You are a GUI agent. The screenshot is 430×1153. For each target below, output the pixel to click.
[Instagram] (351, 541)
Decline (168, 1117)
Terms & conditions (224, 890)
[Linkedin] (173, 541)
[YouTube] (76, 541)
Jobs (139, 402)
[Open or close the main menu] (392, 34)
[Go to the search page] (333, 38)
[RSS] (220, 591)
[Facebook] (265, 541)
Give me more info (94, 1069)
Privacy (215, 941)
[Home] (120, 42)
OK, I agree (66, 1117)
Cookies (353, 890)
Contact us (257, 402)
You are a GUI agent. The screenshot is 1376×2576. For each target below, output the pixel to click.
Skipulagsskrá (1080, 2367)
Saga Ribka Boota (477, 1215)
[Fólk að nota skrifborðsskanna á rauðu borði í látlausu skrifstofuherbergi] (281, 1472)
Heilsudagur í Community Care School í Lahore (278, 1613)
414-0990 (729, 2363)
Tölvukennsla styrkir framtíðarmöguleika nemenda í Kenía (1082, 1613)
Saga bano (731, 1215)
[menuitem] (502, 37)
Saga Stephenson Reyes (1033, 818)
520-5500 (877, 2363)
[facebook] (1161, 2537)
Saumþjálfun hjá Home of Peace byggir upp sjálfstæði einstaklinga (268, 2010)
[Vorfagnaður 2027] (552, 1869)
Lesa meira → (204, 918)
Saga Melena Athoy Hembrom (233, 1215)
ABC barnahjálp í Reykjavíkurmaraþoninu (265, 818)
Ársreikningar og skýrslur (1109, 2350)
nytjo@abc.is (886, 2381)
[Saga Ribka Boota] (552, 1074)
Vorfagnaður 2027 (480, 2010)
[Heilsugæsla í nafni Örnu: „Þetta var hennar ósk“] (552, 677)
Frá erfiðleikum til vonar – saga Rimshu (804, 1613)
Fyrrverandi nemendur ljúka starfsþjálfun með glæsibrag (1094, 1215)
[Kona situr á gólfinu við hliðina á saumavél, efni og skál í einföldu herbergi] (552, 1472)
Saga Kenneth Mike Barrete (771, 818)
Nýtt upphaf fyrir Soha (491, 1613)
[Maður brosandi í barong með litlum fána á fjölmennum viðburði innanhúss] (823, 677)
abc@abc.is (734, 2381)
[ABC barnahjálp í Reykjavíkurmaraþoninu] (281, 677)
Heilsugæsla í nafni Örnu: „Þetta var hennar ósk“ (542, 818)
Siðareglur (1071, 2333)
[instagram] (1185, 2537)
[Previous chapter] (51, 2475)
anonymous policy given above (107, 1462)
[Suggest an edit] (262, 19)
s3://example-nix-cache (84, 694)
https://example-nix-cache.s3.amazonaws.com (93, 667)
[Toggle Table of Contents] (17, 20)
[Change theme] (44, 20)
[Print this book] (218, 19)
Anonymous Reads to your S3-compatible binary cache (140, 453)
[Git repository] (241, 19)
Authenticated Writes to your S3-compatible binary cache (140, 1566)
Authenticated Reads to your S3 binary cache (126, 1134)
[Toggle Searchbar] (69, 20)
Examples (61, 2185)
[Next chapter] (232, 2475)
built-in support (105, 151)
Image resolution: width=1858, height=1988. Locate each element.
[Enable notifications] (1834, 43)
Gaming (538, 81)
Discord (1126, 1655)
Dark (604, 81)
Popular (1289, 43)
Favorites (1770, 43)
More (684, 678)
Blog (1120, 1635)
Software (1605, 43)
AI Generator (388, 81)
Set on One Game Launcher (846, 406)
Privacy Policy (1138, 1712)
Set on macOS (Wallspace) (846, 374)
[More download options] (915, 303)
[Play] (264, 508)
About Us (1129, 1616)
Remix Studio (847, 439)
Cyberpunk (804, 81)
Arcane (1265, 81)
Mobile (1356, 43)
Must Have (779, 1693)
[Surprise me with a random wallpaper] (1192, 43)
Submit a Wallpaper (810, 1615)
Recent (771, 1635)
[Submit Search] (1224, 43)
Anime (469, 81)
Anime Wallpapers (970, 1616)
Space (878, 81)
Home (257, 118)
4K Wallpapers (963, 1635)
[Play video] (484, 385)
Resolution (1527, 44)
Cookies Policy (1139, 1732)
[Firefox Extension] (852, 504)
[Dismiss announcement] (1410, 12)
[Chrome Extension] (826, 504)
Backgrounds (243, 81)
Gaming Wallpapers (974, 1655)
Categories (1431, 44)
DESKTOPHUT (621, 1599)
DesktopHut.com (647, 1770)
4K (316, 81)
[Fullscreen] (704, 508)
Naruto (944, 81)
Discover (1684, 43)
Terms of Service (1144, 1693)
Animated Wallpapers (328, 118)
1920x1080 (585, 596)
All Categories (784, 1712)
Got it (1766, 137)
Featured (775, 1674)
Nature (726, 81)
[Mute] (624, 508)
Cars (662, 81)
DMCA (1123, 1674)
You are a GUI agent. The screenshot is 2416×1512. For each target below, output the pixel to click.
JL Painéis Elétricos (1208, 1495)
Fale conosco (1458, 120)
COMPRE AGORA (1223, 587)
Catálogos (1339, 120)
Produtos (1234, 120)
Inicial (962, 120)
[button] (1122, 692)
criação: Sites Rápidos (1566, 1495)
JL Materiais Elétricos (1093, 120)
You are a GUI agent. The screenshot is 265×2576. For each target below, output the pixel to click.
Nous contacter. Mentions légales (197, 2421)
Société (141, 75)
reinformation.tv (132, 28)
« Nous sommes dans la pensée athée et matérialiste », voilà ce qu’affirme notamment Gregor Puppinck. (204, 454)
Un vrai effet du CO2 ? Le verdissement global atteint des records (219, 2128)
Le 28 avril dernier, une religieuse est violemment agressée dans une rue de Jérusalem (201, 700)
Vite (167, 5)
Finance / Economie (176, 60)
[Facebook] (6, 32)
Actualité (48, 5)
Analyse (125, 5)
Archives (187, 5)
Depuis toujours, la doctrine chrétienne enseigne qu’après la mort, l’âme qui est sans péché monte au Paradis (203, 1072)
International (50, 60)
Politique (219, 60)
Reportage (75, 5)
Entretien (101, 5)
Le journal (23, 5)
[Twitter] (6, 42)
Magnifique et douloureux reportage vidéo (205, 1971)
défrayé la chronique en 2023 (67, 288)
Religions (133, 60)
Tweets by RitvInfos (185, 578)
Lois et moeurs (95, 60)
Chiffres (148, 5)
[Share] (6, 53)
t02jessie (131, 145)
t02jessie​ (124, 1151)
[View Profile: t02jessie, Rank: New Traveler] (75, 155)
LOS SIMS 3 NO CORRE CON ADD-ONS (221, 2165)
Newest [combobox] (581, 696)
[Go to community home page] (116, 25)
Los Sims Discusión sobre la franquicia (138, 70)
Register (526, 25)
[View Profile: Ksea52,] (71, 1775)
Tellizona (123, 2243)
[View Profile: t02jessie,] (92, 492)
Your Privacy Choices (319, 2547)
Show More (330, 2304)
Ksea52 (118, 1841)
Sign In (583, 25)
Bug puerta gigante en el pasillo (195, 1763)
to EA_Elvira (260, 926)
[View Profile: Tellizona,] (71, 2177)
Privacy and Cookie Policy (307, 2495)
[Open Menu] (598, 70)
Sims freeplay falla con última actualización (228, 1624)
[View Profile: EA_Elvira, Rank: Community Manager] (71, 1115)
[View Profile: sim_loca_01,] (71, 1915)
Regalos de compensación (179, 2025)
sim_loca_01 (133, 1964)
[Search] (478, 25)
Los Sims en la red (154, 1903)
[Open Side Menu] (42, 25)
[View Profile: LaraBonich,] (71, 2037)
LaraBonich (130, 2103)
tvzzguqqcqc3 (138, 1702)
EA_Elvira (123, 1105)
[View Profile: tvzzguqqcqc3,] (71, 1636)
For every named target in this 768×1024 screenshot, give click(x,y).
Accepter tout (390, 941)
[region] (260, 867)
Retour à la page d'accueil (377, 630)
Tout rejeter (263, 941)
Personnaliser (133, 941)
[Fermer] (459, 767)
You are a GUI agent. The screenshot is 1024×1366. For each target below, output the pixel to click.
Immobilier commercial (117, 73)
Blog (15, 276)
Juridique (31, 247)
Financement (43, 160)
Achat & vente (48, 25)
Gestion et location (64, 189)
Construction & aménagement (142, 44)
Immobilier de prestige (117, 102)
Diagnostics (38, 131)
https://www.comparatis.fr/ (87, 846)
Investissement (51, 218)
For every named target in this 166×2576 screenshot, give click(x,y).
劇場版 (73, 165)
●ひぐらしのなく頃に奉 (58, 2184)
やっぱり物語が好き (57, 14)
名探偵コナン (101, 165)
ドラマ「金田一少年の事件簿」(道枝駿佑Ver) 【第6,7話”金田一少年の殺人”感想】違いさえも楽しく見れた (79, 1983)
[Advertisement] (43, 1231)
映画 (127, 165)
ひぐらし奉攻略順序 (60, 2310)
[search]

• _REQUIRED ACTION_:
In the entries above, find each line containing the string "https" and copy it.

• _ANSWER FOR THE TASK_:
https://example-nix-cache.s3.amazonaws.com (93, 667)
https://www.comparatis.fr/ (87, 846)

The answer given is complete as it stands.